|How to take care of stale or outdated pages?|
I need some directions with how to deal with stale or outdated content. I deal with informational and news area where news and information get outdated and old.
For example, some posts deal with old technologies that has discontinued and no one ever searches for them at the current time. And if they do, it's probably "not" what they are looking for. Which cause user experience issues.
I am hesitant to remove them outright because they may have links in the past and removing them would cause 404 and potential loss of past link juice.
Merge the outdated pages is useless too because they are outdated after all.
Redirect seems bad too simply because there is no good pages to redirect them to.
By leaving them as they are, I am suspecting that some of the old pages cause ranking issues due to staleness, and people do not find them relevant.

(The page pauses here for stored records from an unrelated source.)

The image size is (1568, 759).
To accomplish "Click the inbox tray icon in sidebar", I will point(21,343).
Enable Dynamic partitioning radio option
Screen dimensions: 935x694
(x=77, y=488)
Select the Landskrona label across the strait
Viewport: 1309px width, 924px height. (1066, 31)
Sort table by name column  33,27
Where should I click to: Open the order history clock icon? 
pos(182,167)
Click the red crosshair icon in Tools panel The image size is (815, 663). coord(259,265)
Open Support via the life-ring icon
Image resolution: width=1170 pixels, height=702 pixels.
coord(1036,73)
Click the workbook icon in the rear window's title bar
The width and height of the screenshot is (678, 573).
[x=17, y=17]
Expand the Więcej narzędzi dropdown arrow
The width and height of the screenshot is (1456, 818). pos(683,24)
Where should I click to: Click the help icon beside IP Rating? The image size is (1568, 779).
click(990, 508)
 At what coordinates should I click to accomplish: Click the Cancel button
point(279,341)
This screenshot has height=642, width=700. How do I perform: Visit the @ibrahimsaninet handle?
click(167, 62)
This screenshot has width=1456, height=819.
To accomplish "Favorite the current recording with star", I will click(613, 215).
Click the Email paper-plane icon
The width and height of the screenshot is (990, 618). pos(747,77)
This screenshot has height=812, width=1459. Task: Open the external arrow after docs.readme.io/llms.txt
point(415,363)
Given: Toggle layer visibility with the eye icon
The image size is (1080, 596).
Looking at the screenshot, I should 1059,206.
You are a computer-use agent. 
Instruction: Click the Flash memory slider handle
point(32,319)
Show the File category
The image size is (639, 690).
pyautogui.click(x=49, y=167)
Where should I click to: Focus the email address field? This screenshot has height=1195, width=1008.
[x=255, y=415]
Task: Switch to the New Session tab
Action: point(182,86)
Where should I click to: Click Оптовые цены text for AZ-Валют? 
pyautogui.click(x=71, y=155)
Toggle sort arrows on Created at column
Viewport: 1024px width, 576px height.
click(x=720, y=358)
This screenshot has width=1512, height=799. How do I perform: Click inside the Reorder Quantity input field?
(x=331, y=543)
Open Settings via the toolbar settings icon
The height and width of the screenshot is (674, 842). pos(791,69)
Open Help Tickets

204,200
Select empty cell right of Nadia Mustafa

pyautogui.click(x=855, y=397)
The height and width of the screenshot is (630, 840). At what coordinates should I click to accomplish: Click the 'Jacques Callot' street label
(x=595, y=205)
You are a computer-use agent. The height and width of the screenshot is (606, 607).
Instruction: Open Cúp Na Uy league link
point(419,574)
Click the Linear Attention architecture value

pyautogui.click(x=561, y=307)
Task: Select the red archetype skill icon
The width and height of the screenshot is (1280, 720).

What is the best way to deal with these pages? What are your thoughts?
Thanks in advance.
I work with one site that definitely has the kind of situation you describe - and we do nothing to articles as they age. Even after they stop getting search traffic, we just leave them untouched and the site is THRIVING in Google Search. So I'm not sure there really is any problem to solve, here.
Some people set up an "archive" folder and move old content there after a good while. I only ever did that once, many years ago, when the alternative given by the owners was just to delete the pages. The site still lost traffic for many months.
I would go with what tedster says in almost every case. The only difference I would have that doesn't seem to apply in your case is if there may be new information on the topic with substitute information present currently, and then while the current information is "not the right answer" I use a 303 See Other.
Other than some "edge cases" I think what tedster says about leaving them alone is the best advice I've seen.
An example of where I use a 303 is when there's a business location that was previously providing a service but isn't at the current time but may again in the future. In that specific situation I want to make sure if the location provides the service again I have communicated "the page redirected to is not an alternate for the information" but it's the "best answer I have right now", other than that specific case, I'd go with what tedster says.
|I am hesitant to remove them outright because they may have links in the past and removing them would cause 404 and potential loss of past link juice. |
If you've removed them on purpose, adding the appropriate redirect code, it's not a 404. It's a 410. This makes no apparent difference to No.-2-We-Try-Harder, but it's very noticeable with Google.
But if there are active desirable links to the pages, you wouldn't want to remove them anyway. Dump the ones that don't have links to them-- and then only if they're creating unwanted clutter merely by existing. Not likely, unless your internal navigation is based on mandatory links: if it's there, it must be linked-to.
Naturally I know nothing about your site but if your content is likely to become outdated I would always put the date of authorship on each article. That doesn't deal with your other issues but visitors can make their own minds up over relevance.
Correct me if I am wrong. I think it is not a case of the content getting outdated but the product described by the content is outdated and people are not searching for it as they used to earlier. The content is still valid for that product. I would also go with what Tedster says and leave it untouched, as long as the content correctly described the product as it exists now or as it last existed.
I'd be very hesitant to remove old content. I used to do SEO for some very big (and very old) newspaper sites, and we had the same debates. I always encouraged them not to delete old content. I didn't always win those battles (it's hard when an executive is saying, but we can save $x a month by reducing storage), and I couldn't quite quantify the value of keeping it in the same way.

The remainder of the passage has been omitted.